Ordinarily this was the most agreeable part of a voyage in a well-found ship, this rolling down the Trades in warm but flot yet oppressive sunshine, never touching sheet nor brace, the people making their hot-weather clothes on deck by day and dancing on the forecastle in the evening; but now everything was changed, utterly changed, changed beyond the memory of the oldest hand abroad. The Commodore, well seconded by most of his captains, started working up the squadron. 'There is not a moment to be lost,' he observed, having heaved out the Thames's signal to make more sail; and indeed there was not. Even his own ship, though far superior in gunnery with her strong contingent of old Surprises, was not nearly as brisk as the Thames in lowering, manning and arming all boats, and many a harsh word on this subject did Captain Pullings utter to his lieutenants, master's mates and midshipmen - words that were earnestly passed on, sometimes with an almost excessive warmth. This lowering down of boats at great speed, like the shifting of topgallantmasts in thirteen minutes fifty-five seconds or striking them in two minutes twenty-five seconds, was one of those harbour exercises that commanders on the West Indies station excelled in; and although the Thames' people did not seem to know what to do with their boats once they were in the water apart from pulling them, their speed vexed the rest of the squadron to the very heart.

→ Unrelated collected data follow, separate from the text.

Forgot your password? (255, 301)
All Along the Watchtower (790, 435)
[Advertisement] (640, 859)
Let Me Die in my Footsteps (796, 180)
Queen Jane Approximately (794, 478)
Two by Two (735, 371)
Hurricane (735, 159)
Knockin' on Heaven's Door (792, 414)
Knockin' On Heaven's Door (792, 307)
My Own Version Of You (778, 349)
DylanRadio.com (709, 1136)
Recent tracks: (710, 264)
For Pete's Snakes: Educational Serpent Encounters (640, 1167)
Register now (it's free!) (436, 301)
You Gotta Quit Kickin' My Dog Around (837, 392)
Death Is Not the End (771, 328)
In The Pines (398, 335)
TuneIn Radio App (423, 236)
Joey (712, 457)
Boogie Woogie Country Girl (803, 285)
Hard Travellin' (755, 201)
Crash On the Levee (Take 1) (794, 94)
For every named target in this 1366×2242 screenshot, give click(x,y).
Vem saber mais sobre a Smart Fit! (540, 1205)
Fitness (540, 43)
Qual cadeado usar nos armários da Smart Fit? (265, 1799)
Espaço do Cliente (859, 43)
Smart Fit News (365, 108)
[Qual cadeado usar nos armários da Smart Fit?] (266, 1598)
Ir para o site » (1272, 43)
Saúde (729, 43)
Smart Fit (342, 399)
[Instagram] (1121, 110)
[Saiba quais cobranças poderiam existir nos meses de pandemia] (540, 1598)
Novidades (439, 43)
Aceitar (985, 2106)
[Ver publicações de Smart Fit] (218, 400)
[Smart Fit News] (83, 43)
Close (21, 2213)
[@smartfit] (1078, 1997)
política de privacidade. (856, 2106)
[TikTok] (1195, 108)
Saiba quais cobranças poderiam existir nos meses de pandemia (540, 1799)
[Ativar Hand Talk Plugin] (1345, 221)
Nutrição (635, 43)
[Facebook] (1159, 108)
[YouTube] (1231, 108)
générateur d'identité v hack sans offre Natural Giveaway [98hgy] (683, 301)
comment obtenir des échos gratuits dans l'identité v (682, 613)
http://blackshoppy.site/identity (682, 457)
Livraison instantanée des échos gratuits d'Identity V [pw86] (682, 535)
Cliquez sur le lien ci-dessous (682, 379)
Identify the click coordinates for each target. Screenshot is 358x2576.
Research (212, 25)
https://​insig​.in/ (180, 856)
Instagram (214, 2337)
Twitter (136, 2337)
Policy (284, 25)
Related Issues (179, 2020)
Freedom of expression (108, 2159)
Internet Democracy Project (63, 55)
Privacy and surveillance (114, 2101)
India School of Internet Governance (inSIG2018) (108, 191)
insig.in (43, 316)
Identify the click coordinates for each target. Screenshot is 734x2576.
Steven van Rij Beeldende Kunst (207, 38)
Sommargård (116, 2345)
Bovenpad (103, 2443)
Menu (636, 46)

Day after day they toiled at the great-gun exercise, at smallarms practice, and at this full-blown boat-drill, which often included shipping carronades in their larger craft. And all these activities, which could be, and which were, accurately timed, were of course carried out in addition to all ordinary duties; and although they wore the people into something like a state of torpor in the early days, there was a striking drop in the number of defaulters throughout the squadron, even in the Thames, that unhappy ship: almost no drunkenness, no fighting, and no murmuring (a graver crime than either).

Emulation came violently into play from the very beginning, and Stephen once saw his old mild fat and bald friend Joe Plaice fling his hat on the deck, stamping on it with a vile oath, when the blue cutter's midshipman, having worked out the agreed handicap, stated that the Laurel had beaten them by six seconds in crossing upper yards. Indeed, Jack Aubrey, who saw the stony looks with which his bargemen were received, sometimes wondered whether the rivalry might not be growing too high altogether; but he had no great time for abstract thought, since he spent the clear of his day with Whewell, John Woodbine (the Bellona's master and an excellent navigator), Mr Adams, and sometimes Tom Pullings, going over the charts, noting all Whewell's observations, collating them with his Admiralty papers, and trying in his inner mind to work out a brief, initially startling campaign against the slavers, a campaign that would impress public opinion. But brief, brief: it had to be brief. He was obsessed with the dread of missing his appointment with the French, the whole real meaning of the expedition, and he knew - who better? - that virtually the whole of the African coast with which he was concerned, particularly the dreaded Bights, was unreliable from the point of view of wind. If he were to cut things at all fine and find the squadron, on its way north for the meeting, caught in the doldrums, sails flaccid, no steerage-way, while the French were racing north-east towards Ireland from some point near the Azores (for they were to make a feint in that direction, as though they were to attack the West Indies), he would hang himself from the maintop. On the other hand, he must do as much as possible of what he was sent to do, and be seen and heard in the act of doing it.